Aim:
Please copy the records verbatim, starting at the line that contains "Given: Click the 'Purpose' field label" and stopping after the line that contains "click(x=748, y=445)".

-- START Data for the task --

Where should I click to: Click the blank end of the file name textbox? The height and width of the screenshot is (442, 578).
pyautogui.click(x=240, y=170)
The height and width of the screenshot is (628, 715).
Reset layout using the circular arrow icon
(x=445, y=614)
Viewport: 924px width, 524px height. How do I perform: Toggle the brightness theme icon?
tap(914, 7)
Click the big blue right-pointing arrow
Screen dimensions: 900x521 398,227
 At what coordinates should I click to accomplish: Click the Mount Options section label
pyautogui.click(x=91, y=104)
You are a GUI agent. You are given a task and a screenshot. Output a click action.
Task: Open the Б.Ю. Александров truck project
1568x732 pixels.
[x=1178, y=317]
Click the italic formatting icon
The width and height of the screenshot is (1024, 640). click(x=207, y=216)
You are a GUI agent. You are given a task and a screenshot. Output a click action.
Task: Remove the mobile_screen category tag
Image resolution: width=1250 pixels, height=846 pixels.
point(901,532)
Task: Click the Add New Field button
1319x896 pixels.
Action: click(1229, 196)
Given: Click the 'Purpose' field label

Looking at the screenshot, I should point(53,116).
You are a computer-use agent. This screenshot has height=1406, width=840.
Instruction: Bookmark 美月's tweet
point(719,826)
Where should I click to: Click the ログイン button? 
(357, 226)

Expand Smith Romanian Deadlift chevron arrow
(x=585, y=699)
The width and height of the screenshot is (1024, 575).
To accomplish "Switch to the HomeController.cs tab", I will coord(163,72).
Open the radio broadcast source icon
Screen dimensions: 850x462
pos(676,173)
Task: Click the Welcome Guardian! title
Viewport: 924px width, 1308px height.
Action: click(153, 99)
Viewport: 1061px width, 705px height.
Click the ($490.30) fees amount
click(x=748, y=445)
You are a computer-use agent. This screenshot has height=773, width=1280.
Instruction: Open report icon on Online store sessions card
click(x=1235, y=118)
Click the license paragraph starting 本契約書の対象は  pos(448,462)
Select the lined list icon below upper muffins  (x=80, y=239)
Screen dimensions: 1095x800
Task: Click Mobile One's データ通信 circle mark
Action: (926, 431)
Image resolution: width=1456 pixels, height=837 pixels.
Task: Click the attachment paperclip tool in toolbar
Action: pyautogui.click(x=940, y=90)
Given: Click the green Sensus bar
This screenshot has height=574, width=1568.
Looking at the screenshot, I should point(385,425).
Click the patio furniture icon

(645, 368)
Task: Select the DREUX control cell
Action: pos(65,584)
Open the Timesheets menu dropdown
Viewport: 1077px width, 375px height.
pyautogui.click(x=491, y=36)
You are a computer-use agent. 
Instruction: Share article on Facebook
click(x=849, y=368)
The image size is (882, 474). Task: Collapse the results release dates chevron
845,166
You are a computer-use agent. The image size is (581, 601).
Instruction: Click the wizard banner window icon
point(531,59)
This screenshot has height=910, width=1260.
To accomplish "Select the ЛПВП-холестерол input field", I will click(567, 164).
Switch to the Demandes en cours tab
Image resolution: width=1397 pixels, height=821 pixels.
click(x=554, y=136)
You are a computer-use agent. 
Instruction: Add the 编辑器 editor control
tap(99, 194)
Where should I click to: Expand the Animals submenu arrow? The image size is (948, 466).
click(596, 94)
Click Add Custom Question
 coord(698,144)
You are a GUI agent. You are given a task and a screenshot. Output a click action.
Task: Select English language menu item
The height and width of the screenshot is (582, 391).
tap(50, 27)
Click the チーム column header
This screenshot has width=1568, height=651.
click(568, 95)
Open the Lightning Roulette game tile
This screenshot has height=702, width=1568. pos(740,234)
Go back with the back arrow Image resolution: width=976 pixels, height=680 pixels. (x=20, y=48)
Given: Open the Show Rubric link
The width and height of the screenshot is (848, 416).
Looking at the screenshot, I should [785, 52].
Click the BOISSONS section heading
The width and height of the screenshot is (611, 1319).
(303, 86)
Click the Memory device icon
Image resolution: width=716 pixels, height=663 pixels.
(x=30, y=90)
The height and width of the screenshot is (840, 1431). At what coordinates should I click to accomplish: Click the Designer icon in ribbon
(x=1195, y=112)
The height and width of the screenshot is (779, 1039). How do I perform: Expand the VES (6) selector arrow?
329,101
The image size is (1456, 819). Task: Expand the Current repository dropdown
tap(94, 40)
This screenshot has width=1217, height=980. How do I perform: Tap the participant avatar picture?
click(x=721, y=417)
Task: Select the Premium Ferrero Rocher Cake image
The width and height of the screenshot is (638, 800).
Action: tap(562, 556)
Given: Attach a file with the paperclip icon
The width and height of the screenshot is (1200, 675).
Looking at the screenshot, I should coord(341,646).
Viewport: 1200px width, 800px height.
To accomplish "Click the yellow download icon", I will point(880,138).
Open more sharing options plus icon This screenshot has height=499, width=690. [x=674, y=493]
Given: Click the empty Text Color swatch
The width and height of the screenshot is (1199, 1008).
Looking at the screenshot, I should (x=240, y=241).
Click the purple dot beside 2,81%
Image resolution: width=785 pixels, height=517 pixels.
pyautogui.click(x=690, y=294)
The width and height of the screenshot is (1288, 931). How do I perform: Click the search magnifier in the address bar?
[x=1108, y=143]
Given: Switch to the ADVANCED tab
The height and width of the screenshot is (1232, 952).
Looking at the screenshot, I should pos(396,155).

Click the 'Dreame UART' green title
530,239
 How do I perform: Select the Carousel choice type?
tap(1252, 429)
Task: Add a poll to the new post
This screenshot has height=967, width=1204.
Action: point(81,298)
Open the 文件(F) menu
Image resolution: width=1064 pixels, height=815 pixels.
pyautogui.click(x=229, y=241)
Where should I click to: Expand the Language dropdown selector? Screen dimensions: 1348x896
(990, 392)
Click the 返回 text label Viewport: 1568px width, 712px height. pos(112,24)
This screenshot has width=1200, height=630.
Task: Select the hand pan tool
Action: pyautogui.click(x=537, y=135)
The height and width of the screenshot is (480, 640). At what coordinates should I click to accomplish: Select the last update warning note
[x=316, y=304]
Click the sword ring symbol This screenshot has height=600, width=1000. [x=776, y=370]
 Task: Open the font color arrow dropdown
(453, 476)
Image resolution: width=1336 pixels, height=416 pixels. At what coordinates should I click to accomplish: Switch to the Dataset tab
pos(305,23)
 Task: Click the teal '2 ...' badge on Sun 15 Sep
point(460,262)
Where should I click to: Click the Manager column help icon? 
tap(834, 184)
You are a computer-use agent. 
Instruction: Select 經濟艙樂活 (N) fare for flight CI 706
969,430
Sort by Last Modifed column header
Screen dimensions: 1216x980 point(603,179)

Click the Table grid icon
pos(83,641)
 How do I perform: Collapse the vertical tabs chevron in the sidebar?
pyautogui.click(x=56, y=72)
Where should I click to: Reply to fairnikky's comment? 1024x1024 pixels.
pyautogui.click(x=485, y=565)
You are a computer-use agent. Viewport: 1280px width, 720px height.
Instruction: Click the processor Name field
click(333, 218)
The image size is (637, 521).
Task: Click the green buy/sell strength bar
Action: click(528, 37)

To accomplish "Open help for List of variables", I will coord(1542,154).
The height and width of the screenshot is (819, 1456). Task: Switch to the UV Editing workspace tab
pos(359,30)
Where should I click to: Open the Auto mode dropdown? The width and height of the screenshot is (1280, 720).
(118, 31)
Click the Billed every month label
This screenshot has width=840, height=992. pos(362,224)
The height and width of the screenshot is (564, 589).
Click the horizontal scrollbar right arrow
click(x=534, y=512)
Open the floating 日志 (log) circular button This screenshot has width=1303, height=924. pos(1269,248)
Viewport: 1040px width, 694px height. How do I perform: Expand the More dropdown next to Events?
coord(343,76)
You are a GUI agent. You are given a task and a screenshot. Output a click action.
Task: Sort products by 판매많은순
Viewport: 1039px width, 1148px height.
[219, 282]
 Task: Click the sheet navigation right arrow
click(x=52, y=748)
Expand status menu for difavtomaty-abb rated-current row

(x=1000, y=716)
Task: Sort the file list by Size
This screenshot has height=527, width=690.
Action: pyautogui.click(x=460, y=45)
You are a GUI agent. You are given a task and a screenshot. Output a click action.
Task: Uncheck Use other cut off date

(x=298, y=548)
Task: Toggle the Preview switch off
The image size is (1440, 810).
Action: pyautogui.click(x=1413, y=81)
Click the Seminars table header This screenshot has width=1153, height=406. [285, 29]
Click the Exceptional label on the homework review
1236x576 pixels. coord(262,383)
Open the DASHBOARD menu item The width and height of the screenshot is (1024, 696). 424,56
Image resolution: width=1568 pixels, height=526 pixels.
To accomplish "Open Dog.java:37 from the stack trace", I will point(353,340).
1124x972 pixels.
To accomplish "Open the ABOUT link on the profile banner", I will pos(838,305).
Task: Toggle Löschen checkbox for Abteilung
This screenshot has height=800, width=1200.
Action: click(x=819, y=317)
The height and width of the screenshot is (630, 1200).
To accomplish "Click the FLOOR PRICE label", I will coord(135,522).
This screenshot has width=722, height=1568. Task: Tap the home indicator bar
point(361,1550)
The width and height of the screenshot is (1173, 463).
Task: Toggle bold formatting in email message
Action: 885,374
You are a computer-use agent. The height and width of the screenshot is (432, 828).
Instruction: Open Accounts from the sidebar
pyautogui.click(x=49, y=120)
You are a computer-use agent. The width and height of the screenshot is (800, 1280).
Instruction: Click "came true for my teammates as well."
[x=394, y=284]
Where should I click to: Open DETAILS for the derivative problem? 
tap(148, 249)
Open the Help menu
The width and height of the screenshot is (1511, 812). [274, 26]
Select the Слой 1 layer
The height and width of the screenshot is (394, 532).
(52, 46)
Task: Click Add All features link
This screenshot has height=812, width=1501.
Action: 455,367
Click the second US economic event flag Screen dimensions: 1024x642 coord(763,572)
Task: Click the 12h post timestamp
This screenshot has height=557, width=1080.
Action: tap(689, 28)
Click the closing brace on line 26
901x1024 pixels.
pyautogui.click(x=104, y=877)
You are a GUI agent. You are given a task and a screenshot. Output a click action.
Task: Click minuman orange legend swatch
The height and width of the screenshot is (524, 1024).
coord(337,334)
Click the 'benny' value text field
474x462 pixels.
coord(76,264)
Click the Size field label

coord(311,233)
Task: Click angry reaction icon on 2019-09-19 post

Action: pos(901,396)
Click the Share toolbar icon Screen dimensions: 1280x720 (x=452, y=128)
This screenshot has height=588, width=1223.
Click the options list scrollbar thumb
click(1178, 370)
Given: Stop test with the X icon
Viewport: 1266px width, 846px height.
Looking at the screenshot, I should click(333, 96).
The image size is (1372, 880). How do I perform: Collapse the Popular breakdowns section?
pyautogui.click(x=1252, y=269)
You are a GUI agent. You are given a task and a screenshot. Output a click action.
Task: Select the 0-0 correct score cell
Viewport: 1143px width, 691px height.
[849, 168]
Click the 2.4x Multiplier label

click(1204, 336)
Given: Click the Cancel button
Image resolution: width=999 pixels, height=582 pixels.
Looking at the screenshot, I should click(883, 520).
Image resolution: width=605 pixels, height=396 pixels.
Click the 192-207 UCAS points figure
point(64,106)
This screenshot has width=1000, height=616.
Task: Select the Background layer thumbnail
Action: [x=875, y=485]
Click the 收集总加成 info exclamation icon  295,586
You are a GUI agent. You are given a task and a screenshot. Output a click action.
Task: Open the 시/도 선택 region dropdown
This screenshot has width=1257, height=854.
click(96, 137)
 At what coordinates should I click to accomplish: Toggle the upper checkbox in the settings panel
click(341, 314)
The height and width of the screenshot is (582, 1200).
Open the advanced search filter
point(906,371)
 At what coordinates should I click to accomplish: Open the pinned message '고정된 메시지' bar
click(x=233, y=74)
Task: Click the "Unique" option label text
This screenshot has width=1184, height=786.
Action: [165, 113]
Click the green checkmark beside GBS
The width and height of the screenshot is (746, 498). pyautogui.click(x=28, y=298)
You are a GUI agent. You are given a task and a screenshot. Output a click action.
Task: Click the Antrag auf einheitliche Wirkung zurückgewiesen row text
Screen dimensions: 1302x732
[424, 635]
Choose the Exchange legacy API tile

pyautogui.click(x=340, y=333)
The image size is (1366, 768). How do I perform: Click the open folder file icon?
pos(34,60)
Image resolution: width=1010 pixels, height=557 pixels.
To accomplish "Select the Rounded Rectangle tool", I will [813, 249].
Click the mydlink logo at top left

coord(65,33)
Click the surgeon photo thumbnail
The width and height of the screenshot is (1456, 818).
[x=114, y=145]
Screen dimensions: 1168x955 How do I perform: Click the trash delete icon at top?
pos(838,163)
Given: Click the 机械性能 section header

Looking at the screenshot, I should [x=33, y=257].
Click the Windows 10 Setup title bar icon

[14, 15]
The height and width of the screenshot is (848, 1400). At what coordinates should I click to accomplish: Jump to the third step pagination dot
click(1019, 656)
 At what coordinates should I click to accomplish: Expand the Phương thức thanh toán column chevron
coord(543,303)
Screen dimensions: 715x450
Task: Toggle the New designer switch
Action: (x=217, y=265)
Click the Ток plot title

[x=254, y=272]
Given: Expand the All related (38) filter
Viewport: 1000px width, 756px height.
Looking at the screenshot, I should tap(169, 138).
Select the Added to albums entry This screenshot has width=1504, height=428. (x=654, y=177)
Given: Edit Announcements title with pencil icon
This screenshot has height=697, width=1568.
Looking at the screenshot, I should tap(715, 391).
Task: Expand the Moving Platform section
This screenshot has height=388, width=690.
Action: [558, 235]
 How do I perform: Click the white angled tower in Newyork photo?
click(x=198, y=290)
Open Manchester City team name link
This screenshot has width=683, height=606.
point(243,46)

-- END Data for the task --

Response:
Given: Click the 'Purpose' field label

Looking at the screenshot, I should point(53,116).
You are a computer-use agent. This screenshot has height=1406, width=840.
Instruction: Bookmark 美月's tweet
point(719,826)
Where should I click to: Click the ログイン button? 
(357, 226)

Expand Smith Romanian Deadlift chevron arrow
(x=585, y=699)
The width and height of the screenshot is (1024, 575).
To accomplish "Switch to the HomeController.cs tab", I will coord(163,72).
Open the radio broadcast source icon
Screen dimensions: 850x462
pos(676,173)
Task: Click the Welcome Guardian! title
Viewport: 924px width, 1308px height.
Action: click(153, 99)
Viewport: 1061px width, 705px height.
Click the ($490.30) fees amount
click(x=748, y=445)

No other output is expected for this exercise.